3 Takeaways From a Strong January Jobs Report

3 Takeaways From a Strong January Jobs Report

The United States created 225,000 new jobs in January. 206,000 jobs were created in the private sector and 19,000 in the public sector. The consensus estimate was for 160,000 new jobs. This number beat even the most optimistic forecasts which were suggesting the economy might create around 185,000 jobs.

The November 2019 number was upwardly revised by 7,000 jobs, as was the December number which saw an upward revision of 2,000. You may recall that the December jobs number was slightly disappointing to some analysts so any upward revision is additional good news. Putting it all together, and the average number of jobs created in the last three months is 211,000.

The strong report firmly puts to bed any thoughts of an imminent recession. There were some suggesting that if the jobs number had come in at the consensus estimate, it would be confirmation that the economy was indeed slowing. It also clearly confirms that the U.S. consumer remains strong and confident. And it’s that confidence that seems to be encouraging businesses to take on additional staff.

Here are three things to take away from the Jobs Report:

  1. Businesses remain confident – Almost every day there is a discussion about businesses finding a lack of workers to fill the jobs that they need. And yet, for the last two months at least, the jobs report is indicating that businesses are filling jobs that need to be filled. Certainly, some of this boost is coming from individuals re-entering the labor force. The jobs report showed a 63.4% labor participation rate. The unemployment rate actually ticked up from 3.5% to 3.6% as a result.

    Wage growth also rose. According to the report, average hourly earnings were up 3.1% from the same point a year ago. This was an increase from 2.9% in December. Wage growth continues to be a glass-half-empty or half-full number. It’s true that wages are increasing at a pace that is exceeding inflation. However, economists are puzzled why wages are not showing stronger growth considering the historically strong employment numbers.

    One explanation may be that as businesses make the choice to add new employees, they are increasing the pie from which all workers receive compensation.

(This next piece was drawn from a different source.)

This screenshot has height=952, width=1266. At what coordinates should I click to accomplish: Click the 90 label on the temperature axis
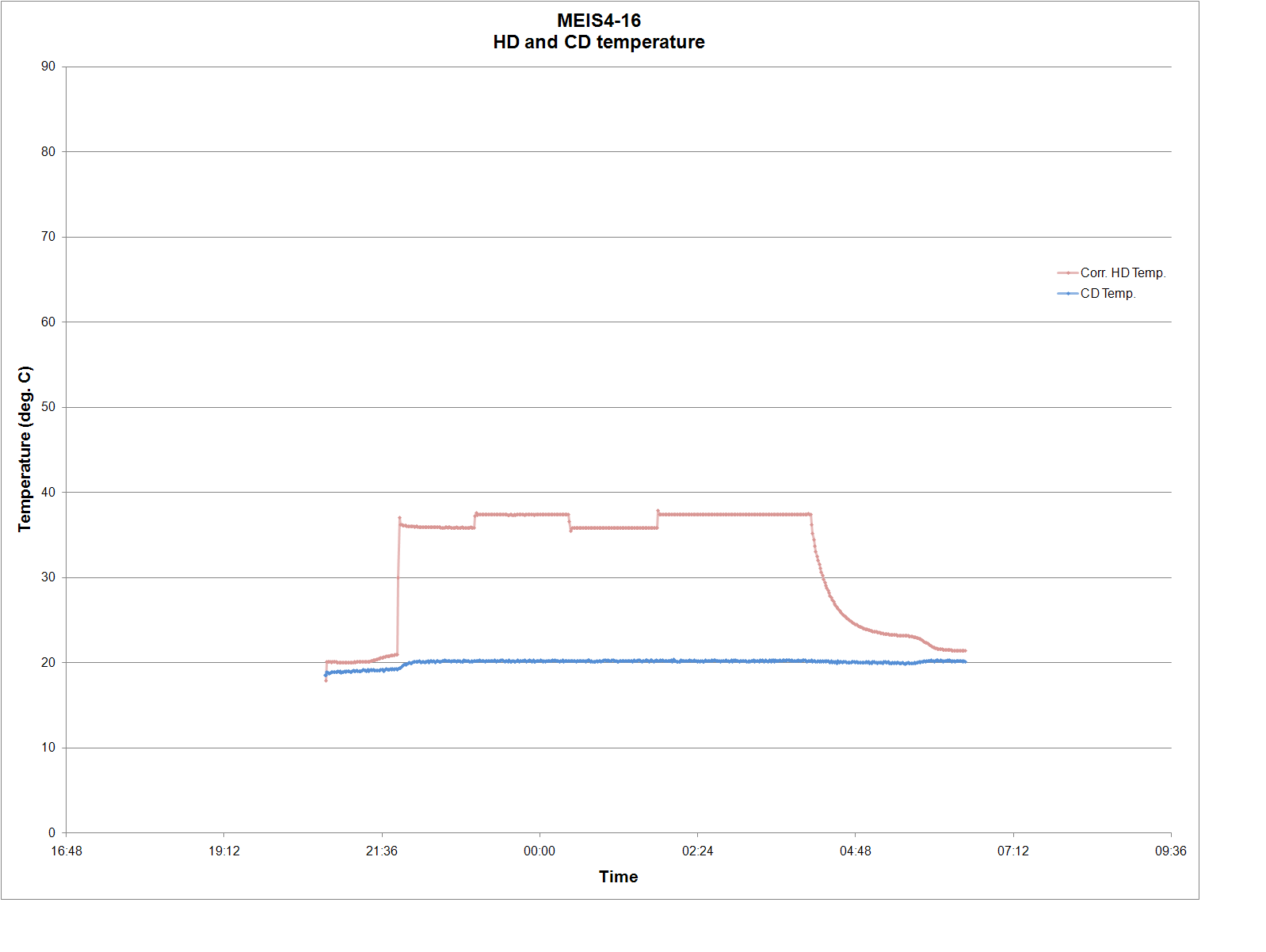pos(48,67)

In small businesses, which are the engine of this economy, adding payroll is a major expense making it difficult to raise existing workers’ wages.
  1. Some clarity is needed in the manufacturing sector – If there was any disappointment in the jobs report, it came from a manufacturing sector that showed a decline of 12,000 jobs. This marked two out of the last three months when the sector showed negative job creation.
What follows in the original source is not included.